Tilman Riemenschneider

Around 1460-1531

The works of Tilman Riemenschneider represent the transition from the Middle Ages to the Renaissance like hardly any other sculptor. With his outstanding genius craftsmanship, he breathed new life into the old traditions. He was the first artist to frequently dispense with painting his works and discovered the play of light and shadow as a creative element. In this way, he created magnificent compositions full of emotional tension, in which he brought his figures to life with expressive faces, accentuated gestures and dramatic drapery.

The carver and sculptor Tilman Riemenschneider was born around 1460 in the Harz region in Germany and died in 1531 in Würzburg. Through his wanderings, he was able to visit Swabia and the Upper Rhine. He finally settled in Würzburg, where he achieved such renown that he was elected mayor.

Riemenschneider's works tie in with Swabian and Upper Rhine art in the tradition of Gerhaert van Leyden. However, the depictions also show that he must have been familiar with the prints of his contemporaries Martin Schongauer and Albrecht Dürer. Riemenschneider progressed from a two-dimensional interweaving of forms to ever greater spatiality. His multi-figure compositions became structured.
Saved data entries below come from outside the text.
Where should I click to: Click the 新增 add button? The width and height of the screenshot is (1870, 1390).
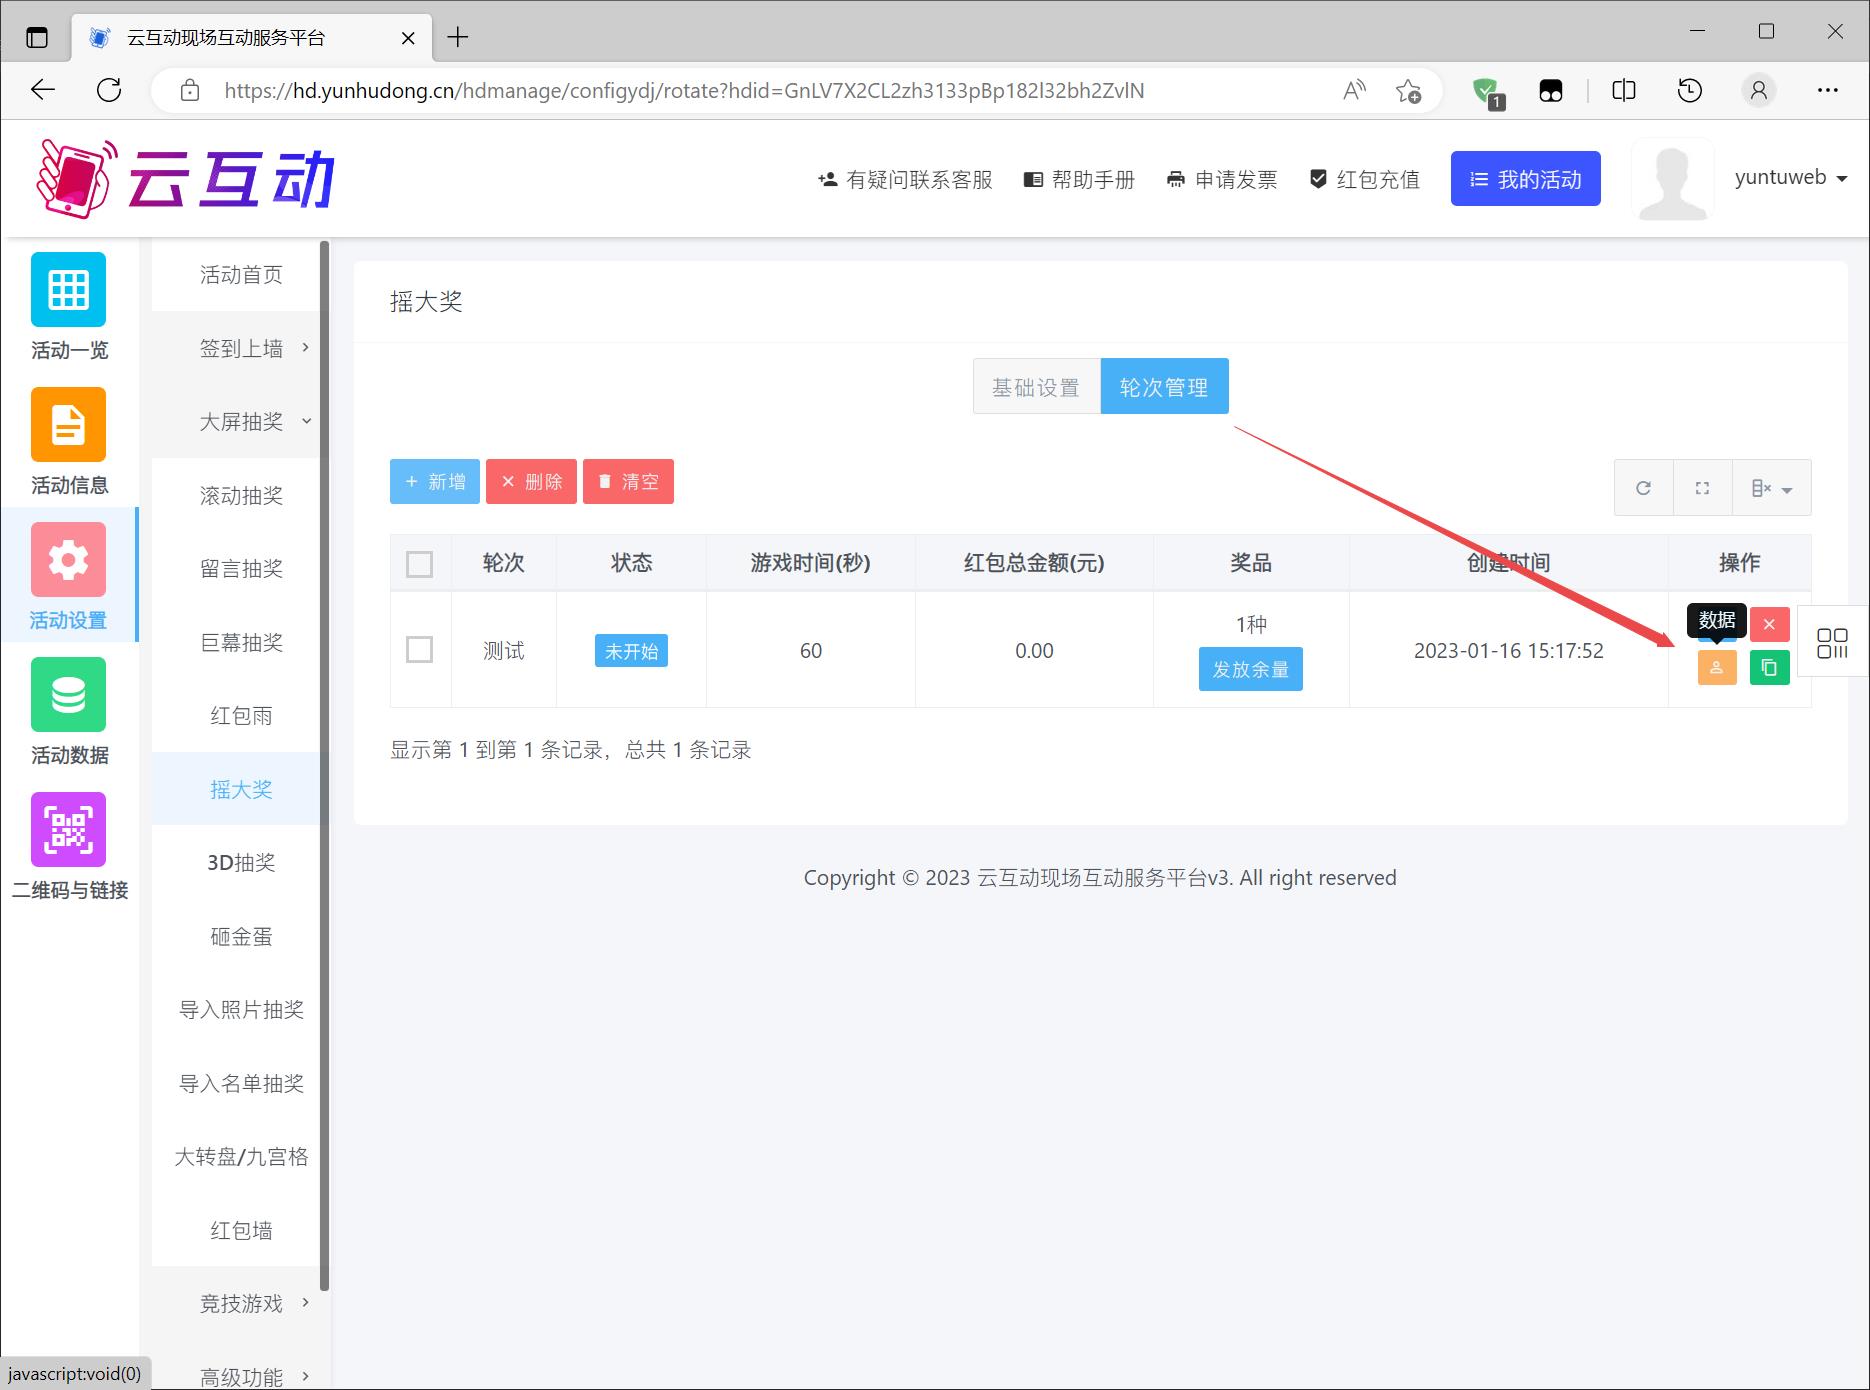point(435,482)
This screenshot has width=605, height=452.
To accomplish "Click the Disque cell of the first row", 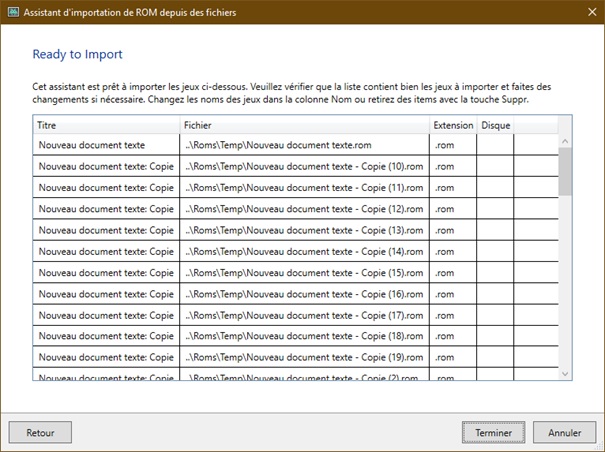I will pyautogui.click(x=495, y=146).
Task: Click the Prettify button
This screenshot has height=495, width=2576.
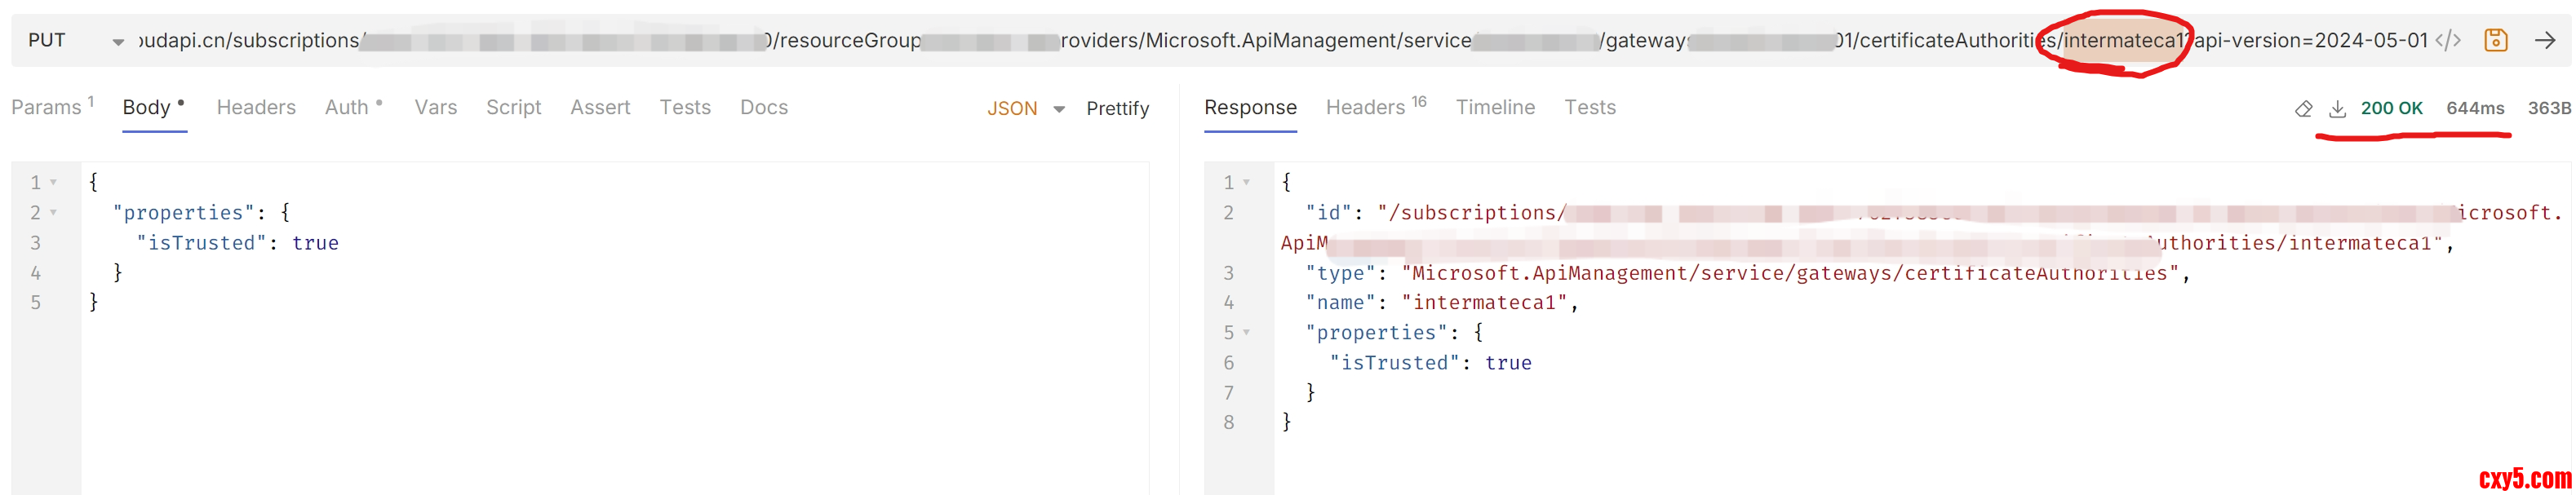Action: click(x=1117, y=109)
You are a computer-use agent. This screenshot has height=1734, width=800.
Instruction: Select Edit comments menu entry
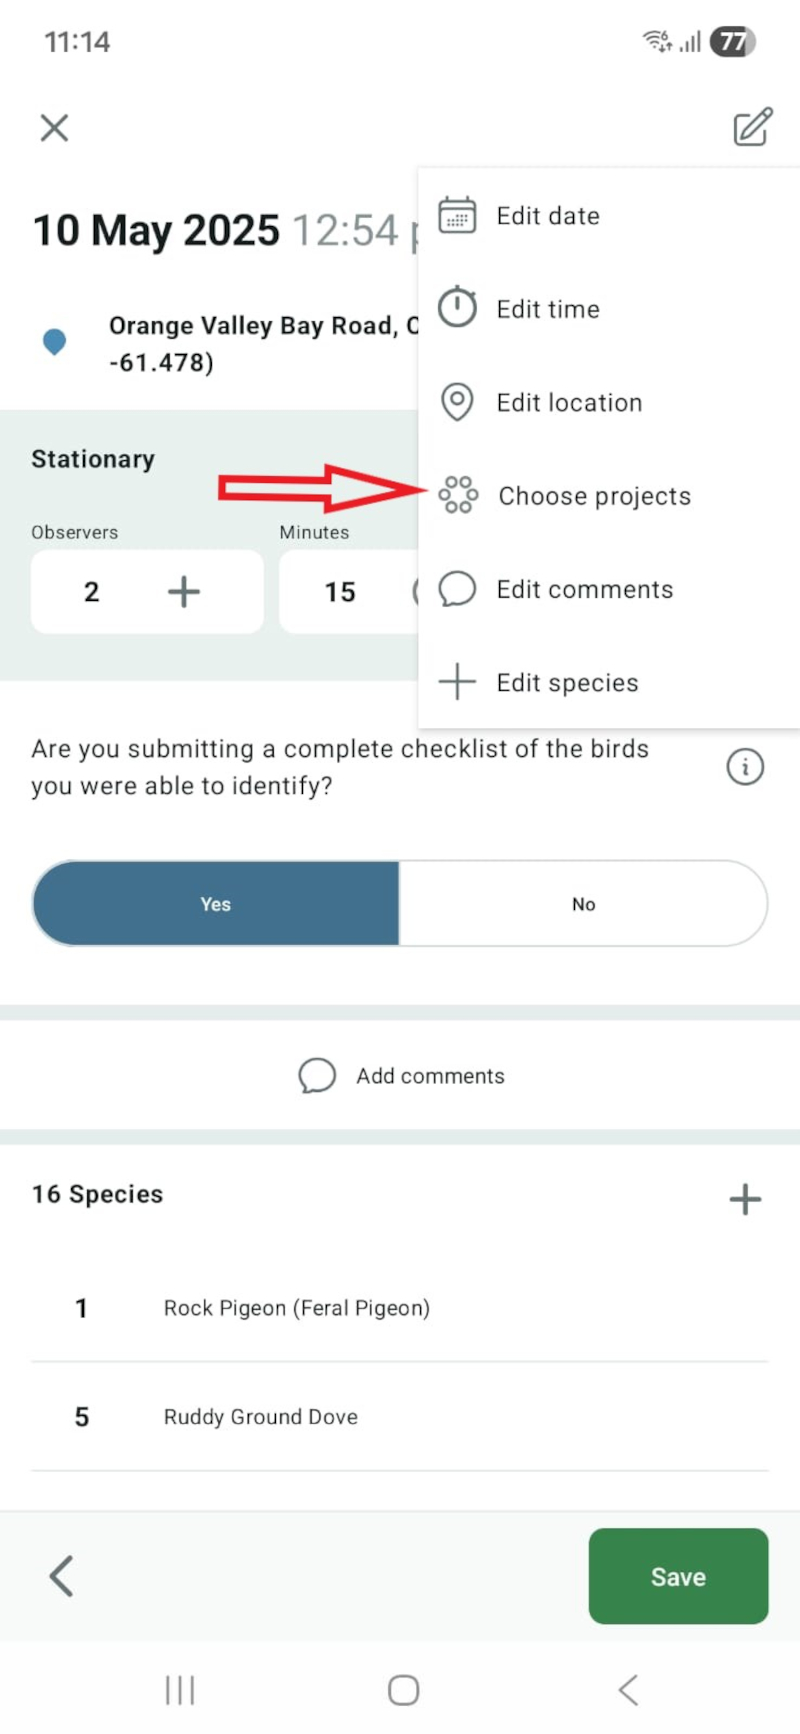click(x=584, y=589)
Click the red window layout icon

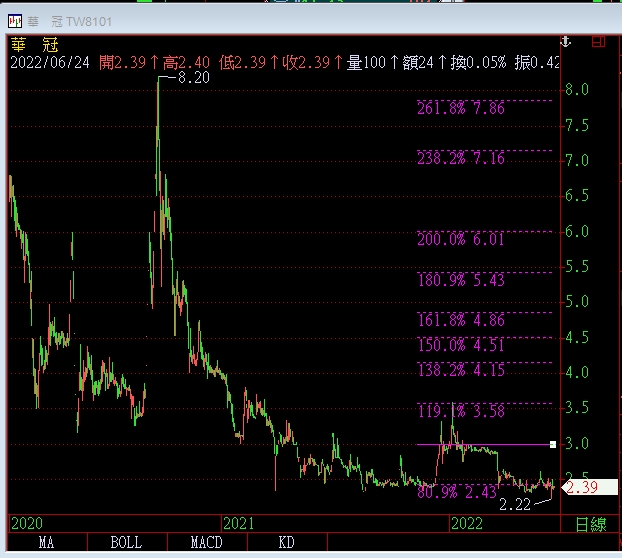598,42
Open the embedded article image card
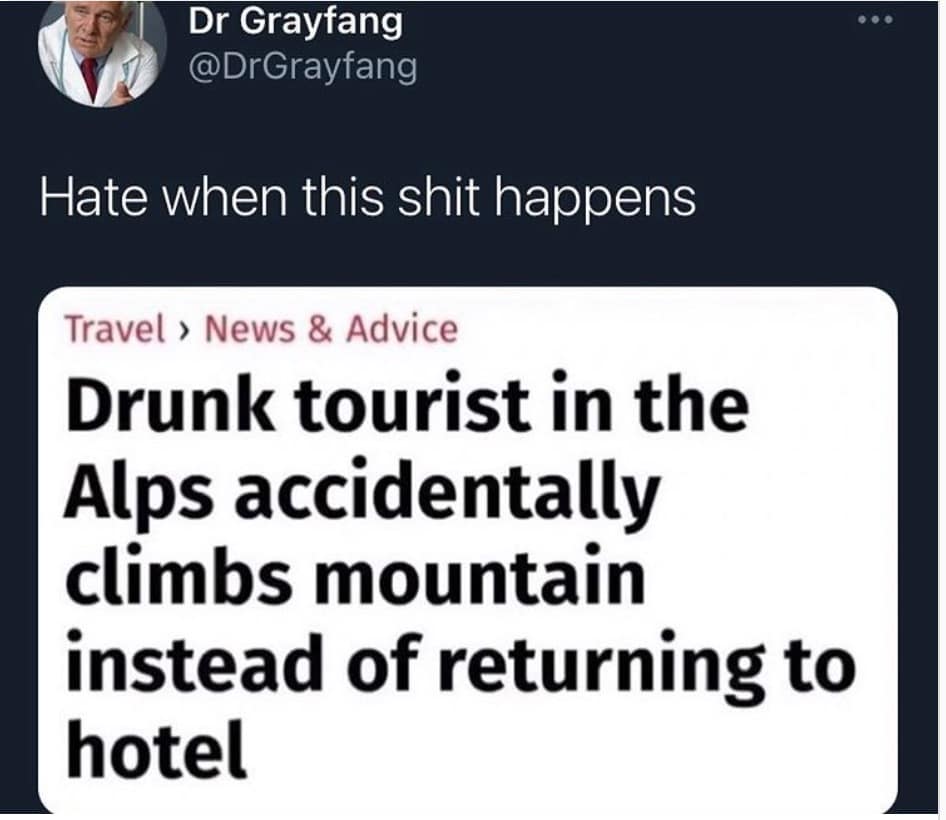The width and height of the screenshot is (946, 820). click(468, 550)

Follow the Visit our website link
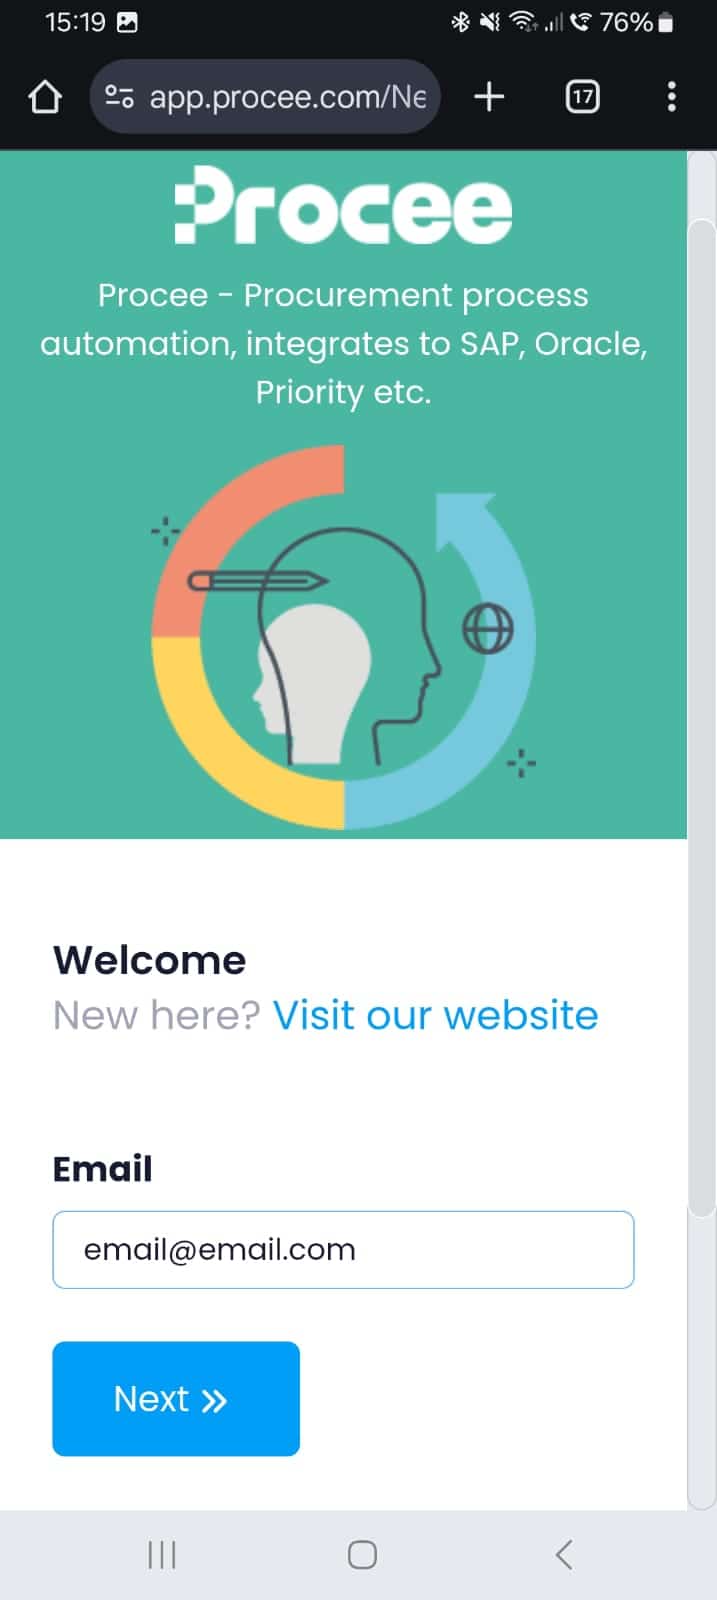point(435,1015)
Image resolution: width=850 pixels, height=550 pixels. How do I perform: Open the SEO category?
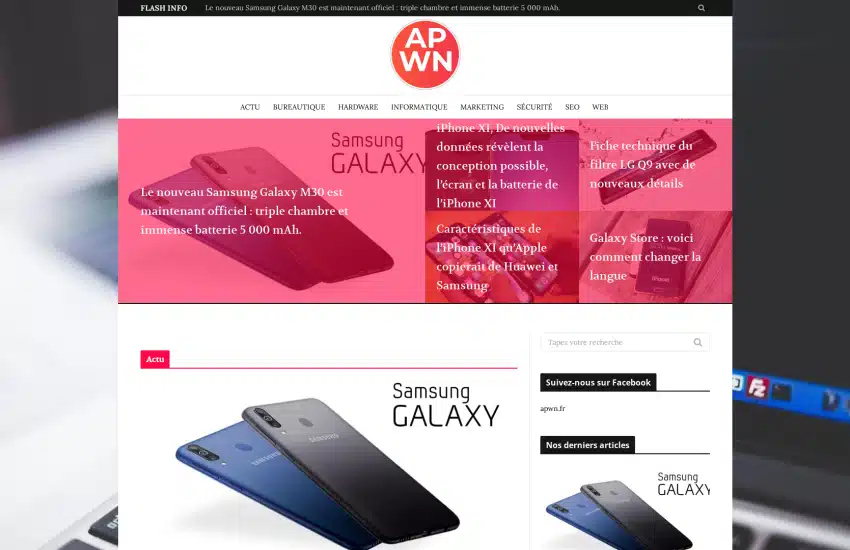(572, 107)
His preferred materials were lime wood and Franconian sandstone, but also marble and alabaster.

Riemenschneider became famous for his altars. His best known is the Altar of Maria in Creglingen. Riemenschneider was an innovator primarily in carved altars: he was one of the first sculptors to dispense with coloured painting. His figures differ from the contemporary late Gothic in their lyrical tenderness and inwardness.